Cuba nunca fue diferente

Kabir Vegas Castellanos

Foto María Cecilia Alvarado Domínguez

HAVANA TIMES – Durante muchos años Cuba exportó una imagen de la juventud muy edulcorada. Jóvenes que vivían en igualdad (de pobreza), rebosaban madurez, convicción política, voluntad y otros valores íntegros. Muy diferente a esos jóvenes consumistas hijos del capitalismo cuya meta era tener y ostentar.

Aunque desde niño fui muy rebelde en muchos aspectos, sí recuerdo bien el asfixiante sentimiento de quedarse atrás.

El uniforme escolar nunca creó un ambiente de igualdad, las comparaciones siempre estuvieron presentes. Bastaba mirar los zapatos que cubrían los pies de cada uno para notar la abismal diferencia que existía entre los estudiantes. Cómo los Adidas resaltaban entre el resto de los calzados creando una falsa sensación de superioridad, mientras, por el contrario, aquellos que usaran sandalias se convertían en el mayor blanco de burlas.

Lo peor era el inicio del nuevo curso escolar.

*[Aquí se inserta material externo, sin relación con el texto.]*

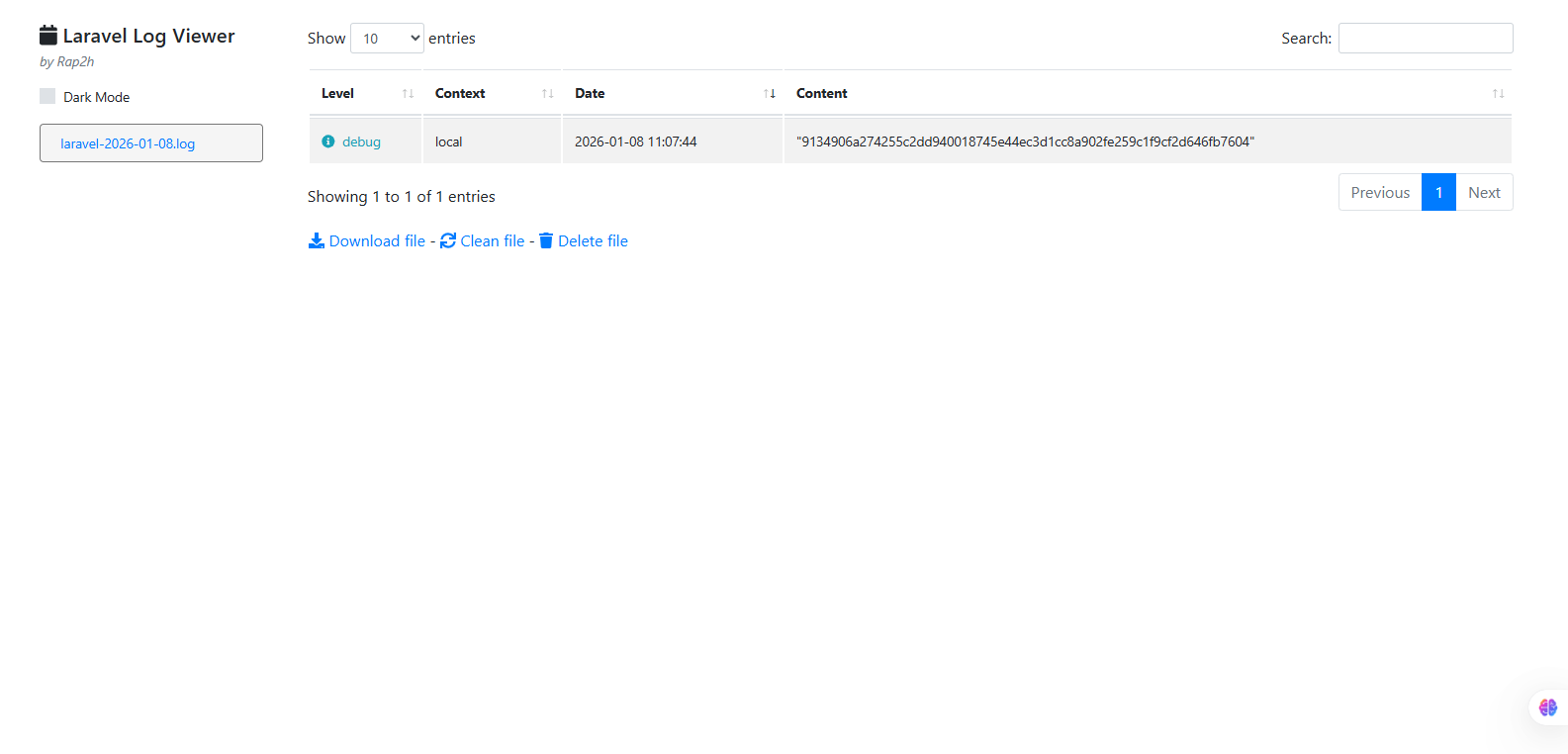The width and height of the screenshot is (1568, 754).
Task: Click the calendar icon beside Laravel Log Viewer
Action: click(x=48, y=36)
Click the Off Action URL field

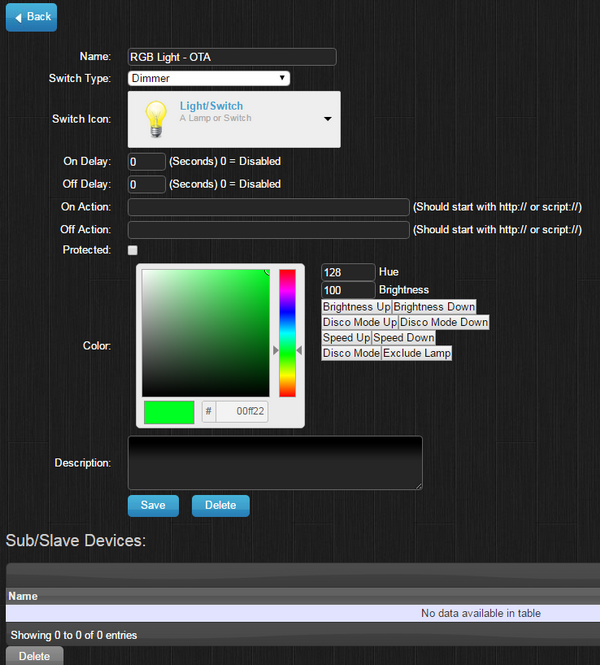coord(269,230)
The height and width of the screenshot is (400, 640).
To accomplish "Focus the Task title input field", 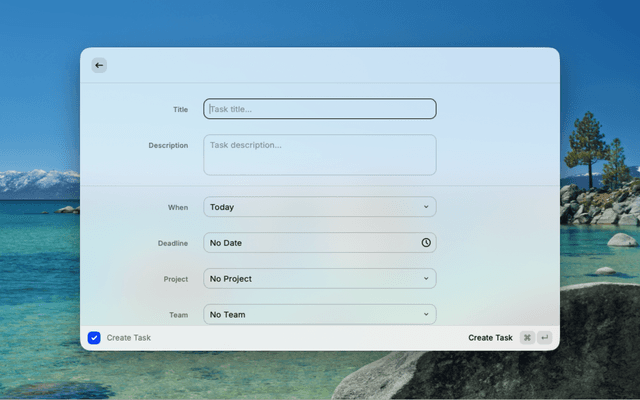I will pyautogui.click(x=320, y=109).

Si no querías recibir miradas de desprecio debías mostrar algo nuevo cada año: una mochila, un reloj de pulsera, un bonito juego de lápices, lo que fuera para al menos pasar desapercibido.

Todavía recuerdo la angustia que sentía en la primaria cuando sutilmente me discriminaban por no tener nada que impresionara, y cómo para borrar eso me sentí obligado a llevar uno de mis juguetes “exóticos”, (un carro de control remoto traído de Estados Unidos) solo para dejar de ser excluido.

Mientras que, en la secundaria, donde los juguetes dejan de tener poder, para dejar de ser subvalorado llevé un día la laptop que había en la casa. Irónicamente mis colegas de clase empezaron a respetarme. No importaba que no tuviese ropa vistosa o zapatos de marca, ya había demostrado que tenía “algo”.

Conforme uno va creciendo, los años te dotan de cierta madurez, pero el miedo a ser rechazado nunca desaparece.

¿A dónde vas cuando tu propio entorno te rechaza? No importa si es por una estupidez, ese rechazo está siempre presente y no se trata de aprender a convivir con él. En algún punto tienes que comprar la aceptación o huir a otro lugar, pues terminan atacándote, y no de formas tan sutiles.

La tercera opción es la ideal y la más difícil: desarrollar una convicción y una fuerza moral tan sólida que la presión social te sea indiferente.